Errors vs Exceptions

In most applications we can distinguish two kinds of situations where some error occurs:

actionable errors - i.e. expected errors. When those happen we need to handle them gracefully, so that our application can continue working correctly. A good example of this is invalid data provided by the user or data not present in the database. In general we want to handle this kind of errors by using tuple return values ({:ok, value} | {:error, reason}) - the consumer can match on the value and act on the result.
fatal errors - errors that place our application in undefined state - violate some system invariant, or make us reach a point of no return in some other way. A good example of this is a required config file not present or a network failing in the middle of transmitting a packet. With that kind of errors we usually want to crash and lean on the supervision system to recover - we handle all errors of this kind in a unified way. That’s exactly what the let it crash philosophy is about - it’s not about letting our application burn in case of any errors, but avoiding excessive code for handling errors that can’t be handled gracefully. You can read more about what the “let it crash” means in the excellent article by Fred Hebert of the “Learn You Some Erlang for Great Good” fame - “The Zen of Erlang”.

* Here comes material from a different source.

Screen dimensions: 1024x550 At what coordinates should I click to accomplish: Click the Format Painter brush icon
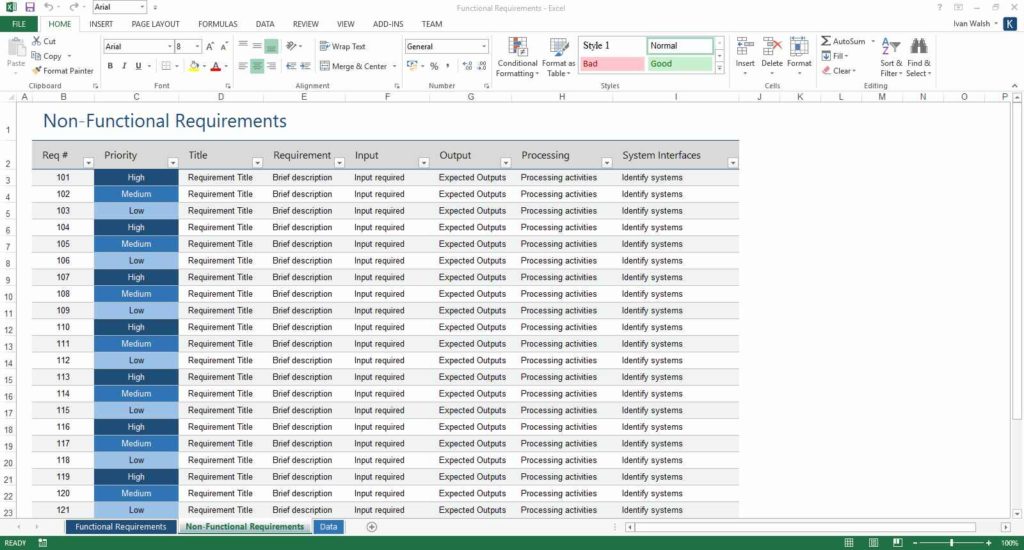(x=37, y=71)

Now comes the tough realisation - when we’re writing libraries, we often don’t know if something is an actionable or a fatal error - it’s not up to our library to decide, but up to the consumer. We could see this with the absent config file example - an absent file is hardly a fatal error, but an absent config file definitely is. Therefore, we need to design a flexible API that allows the user of the library to handle the errors the way they need to. The rest of the article focuses exactly on that.

Ok/Error tuples

We already mentioned those. They are extremely common in both the Elixir and Erlang libraries - and there’s a reason for that! They are, in a way, an elixir version of the Either or Result types present in many statically-typed languages. I will dare to say that functions returning ok/error tuples should be the main interface of libraries. Why?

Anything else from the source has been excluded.